只是低头看着那张表,轻轻点了点头。
从办公室出来时,天色已经有点往下沉了。
风比刚才更凉,吹得走廊尽头那块宣传板轻轻晃。七班这会儿还在上最后一节自习,教室门半掩着,里面静得只能听见翻书声。沈听澜站在后门口,没有立刻进去。
她忽然不知道该怎么回到那个位置上。
明明中午之前,她还在死死攥着那点没什么用的体面,觉得只要不填表,就还能装一下和别人一样。可只过了半天,事情已经走到了要去补报告、补签字、补申请的地步。
那张表到底还是把她拽了回来。
“进去吗?”
周予安的声音从旁边落下来。
她转头。
他不知道什么时候也跟了出来,手里还拿着刚才那本英语卷。风吹得他额前的头发有点乱,眼神却很安静,像是从她在楼梯间问出“现在填还来不来得及”那一刻起,就一直没打算让她一个人扛着后面的事。

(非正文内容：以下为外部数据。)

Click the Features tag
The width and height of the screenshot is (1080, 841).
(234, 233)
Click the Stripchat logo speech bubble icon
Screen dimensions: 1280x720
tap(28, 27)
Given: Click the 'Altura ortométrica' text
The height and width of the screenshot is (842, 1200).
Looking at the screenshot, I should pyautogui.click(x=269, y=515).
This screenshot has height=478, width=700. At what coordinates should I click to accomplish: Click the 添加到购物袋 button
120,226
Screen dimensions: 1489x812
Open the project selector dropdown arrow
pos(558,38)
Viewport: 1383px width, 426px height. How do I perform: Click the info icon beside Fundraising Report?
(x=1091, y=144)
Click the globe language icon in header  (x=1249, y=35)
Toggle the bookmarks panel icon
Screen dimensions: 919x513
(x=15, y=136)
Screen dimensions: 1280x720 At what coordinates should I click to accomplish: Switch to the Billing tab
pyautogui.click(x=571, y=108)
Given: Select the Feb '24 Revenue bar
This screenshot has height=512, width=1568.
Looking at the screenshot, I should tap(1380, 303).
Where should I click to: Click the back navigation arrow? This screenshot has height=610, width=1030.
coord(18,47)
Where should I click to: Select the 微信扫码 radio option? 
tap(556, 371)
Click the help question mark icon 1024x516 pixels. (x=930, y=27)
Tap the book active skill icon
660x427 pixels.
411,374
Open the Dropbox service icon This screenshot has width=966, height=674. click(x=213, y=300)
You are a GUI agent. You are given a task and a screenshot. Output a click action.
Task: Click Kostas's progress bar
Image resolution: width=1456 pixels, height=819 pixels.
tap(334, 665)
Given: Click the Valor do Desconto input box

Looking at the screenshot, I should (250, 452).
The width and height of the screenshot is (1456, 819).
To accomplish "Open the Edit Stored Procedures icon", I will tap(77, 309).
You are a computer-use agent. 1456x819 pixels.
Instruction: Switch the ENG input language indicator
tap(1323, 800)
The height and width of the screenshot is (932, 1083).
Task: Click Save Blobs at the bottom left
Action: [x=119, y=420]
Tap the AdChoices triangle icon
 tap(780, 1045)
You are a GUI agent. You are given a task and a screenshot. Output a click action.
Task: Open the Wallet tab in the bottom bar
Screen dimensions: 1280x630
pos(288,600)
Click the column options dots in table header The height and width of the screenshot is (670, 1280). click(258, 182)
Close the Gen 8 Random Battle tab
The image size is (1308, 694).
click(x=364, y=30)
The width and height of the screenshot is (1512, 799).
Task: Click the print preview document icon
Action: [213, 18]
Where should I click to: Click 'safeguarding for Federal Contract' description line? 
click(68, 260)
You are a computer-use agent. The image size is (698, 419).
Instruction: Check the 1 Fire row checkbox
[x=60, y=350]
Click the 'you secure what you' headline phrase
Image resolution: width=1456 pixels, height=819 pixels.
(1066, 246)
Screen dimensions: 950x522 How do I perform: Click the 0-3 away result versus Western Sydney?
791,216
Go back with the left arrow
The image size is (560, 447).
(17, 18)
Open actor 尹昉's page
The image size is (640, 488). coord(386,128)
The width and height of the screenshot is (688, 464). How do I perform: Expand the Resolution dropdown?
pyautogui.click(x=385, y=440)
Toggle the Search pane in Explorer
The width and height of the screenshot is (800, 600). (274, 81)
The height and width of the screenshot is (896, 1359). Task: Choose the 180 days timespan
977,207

沈听澜看着他,忽然问:“你是不是早就知道我会这样?”
“哪样?”
“拖到最后,被逼着往前走。”她说这话的时候,声音很轻,像在说自己,也像在嘲讽自己。
周予安站在她旁边,沉默了两秒,才开口:“我不是早知道。”
“那是什么?”
“我是觉得,”他看着她,“你早晚会走到这一步。”
这句话很平,没有一点安慰人的花样。
可她却忽然听得鼻尖一酸。
不是因为残忍。
而是因为它太真了。
她一直在拖,一直在绕,可绕来绕去,最后还是得回到同一个地方——她得承认,自己确实需要这一栏。
“我今晚要去医院。”她低声说。
“几点?”
“我妈下班过来接我。”
周予安点了点头,没说“辛苦”也没说“别怕”,只很自然地问:“报告补完以后,明天你自己交,还是我陪你去?”
这话轻得像一句顺嘴的安排。
可沈听澜站在那里,却忽然有种很奇怪的感觉——像今天下午从机房一路压到现在的那口气,终于有人替她分走了一小半。
她没有立刻答,只轻轻说了句:“到时候再看吧。”
周予安没再追,只“嗯”了一声。
晚自习结束时,沈母果然来了。
她站在教学楼下,手里拎着文件袋,头发被风吹得有些乱,神情却还是一贯的利落。她先把旧报告递给沈听澜,又看了眼她身后的教学楼,才说:“先去医院,看看今晚能不能补开。”
路上没怎么堵。
车窗外的夜色一层层往后退,街边灯牌和便利店的光从玻璃上掠过去,映在沈听澜脸上,亮一下,暗一下。她低头翻着那份旧报告,目光落在“高频听力下降明显”那一行,忽然觉得字像都认得,又像都不愿意认。
医院夜门诊比白天人少。
走廊里飘着消毒水味,电子叫号屏一闪一闪,候诊椅上零零散散坐着几个人。医生还是上次那位,戴着眼镜,看完旧报告又看了眼她新做的简单检查,眉头皱得比上次更深。
“比前一次又差了点。”他说。
这句话很轻。
可沈听澜还是觉得耳边嗡了一下。
医生低头在病历上写字,语气很平:“高考英语听说那边,该申请的就尽快申请。像这种规则播报、耳机环境,你不提前报备,正式考试里会更吃亏。”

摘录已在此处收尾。